Revelation 22:20: Agreeing with God.
20 He who testifies to these things says, ‘Yes, I am coming soon.’ Amen. Come, Lord Jesus. NIV
In an article on prophetic preaching, Lee Eclov described the work of one artist, Cody F. Wilson, who has painted Isaiah, Jeremiah and Jonah standing on stilts. They have a different vantage point on life to everyone else. He goes on to say:
‘From their high stilts, prophetic preachers insist that people absorbed with the present refocus on the future God has promised. In some circles, eschatology has gotten a bad name. It is good and noble to explore the perichoresis of the Trinity but you better steer clear of “rapture” or “tribulation” or “the Rider on the white horse.” It can come off as the trailer trash of theology, all lurid speculation, the Bible’s “olde curiosity shop.” But prophets, while certainly not having the end figured out, “searched intently and with the greatest care” in trying to understand the future God promised in Christ. Our prophetic preaching should make room for some searching with great care. We do them a disservice if we pay less attention to their visions than they did. We will certainly not understand all the mysteries of Daniel, Zechariah, or Revelation, but how is it that some preachers have never preached any of them?

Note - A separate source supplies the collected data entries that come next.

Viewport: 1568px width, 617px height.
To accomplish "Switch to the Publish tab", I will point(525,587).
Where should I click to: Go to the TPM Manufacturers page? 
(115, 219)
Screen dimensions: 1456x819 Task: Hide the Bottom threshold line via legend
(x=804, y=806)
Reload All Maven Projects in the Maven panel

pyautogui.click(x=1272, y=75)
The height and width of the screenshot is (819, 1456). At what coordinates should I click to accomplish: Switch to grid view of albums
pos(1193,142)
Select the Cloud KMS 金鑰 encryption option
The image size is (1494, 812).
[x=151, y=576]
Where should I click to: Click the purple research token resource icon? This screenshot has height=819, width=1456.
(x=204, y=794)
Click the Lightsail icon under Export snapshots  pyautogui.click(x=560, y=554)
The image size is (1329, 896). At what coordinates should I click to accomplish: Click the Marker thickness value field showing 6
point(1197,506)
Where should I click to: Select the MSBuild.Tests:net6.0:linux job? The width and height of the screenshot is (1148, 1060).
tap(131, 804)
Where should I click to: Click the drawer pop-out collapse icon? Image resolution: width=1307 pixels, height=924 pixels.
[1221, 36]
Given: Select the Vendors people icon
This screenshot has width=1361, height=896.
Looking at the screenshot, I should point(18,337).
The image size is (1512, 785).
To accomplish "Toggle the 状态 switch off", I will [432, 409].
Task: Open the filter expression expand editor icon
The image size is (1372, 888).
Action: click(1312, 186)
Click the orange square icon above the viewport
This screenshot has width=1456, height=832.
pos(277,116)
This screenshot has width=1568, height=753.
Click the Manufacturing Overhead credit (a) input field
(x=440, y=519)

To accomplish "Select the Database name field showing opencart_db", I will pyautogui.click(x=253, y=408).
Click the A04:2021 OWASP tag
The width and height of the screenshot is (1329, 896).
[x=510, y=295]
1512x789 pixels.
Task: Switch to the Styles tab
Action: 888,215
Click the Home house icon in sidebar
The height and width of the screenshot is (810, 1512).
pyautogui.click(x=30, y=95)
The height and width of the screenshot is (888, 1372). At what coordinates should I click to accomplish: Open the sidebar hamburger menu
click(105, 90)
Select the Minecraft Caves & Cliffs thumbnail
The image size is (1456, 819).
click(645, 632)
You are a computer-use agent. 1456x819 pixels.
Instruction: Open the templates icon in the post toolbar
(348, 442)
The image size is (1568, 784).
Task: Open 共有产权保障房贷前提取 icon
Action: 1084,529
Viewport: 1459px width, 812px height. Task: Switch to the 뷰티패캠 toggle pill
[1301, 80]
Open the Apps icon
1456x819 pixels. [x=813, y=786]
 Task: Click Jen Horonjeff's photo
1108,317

Prophetic preaching today needs to stand on stilts sometimes and look off into the future to the Second Coming, to the new heavens and new earth, and, yes, to hell. The future God has promised sounds a unique warning to complacent or sinful people who might not hear any other alarm.
But even more important than the warning to the complacent is the hope God’s saints so sorely need. Christians—at least young Christians—may not think all that much about heaven, but God’s people need to know all that God says about the future he has planned for us. They need biblical details, not just a sanctified version of ‘pie in the sky by and by.’ Prophetic preaching gives God’s people an ear for the voice of the archangel and the trumpet call of God. It gives anxious disciples Jesus’ word, “Do not let your hearts be troubled … . I am going to prepare a place for you.” Prophetic preaching takes Christians fixated on the week ahead to a high place from which they can see, with John, “a new heaven and a new earth,” and hear the voice that says, “Look! God’s dwelling place is now among the people … . There will be no more death or mourning or crying or pain, for the old order of things has passed away.” ‘
The last recorded words of Jesus in the Bible are: ‘’Yes, I am coming soon’’ (20). John articulates what the response of the church should always be: ‘’Amen. Come, Lord Jesus.’’
These are the words of one in agreement with God; one who says, ‘Yes Lord, we want the future you have for us.’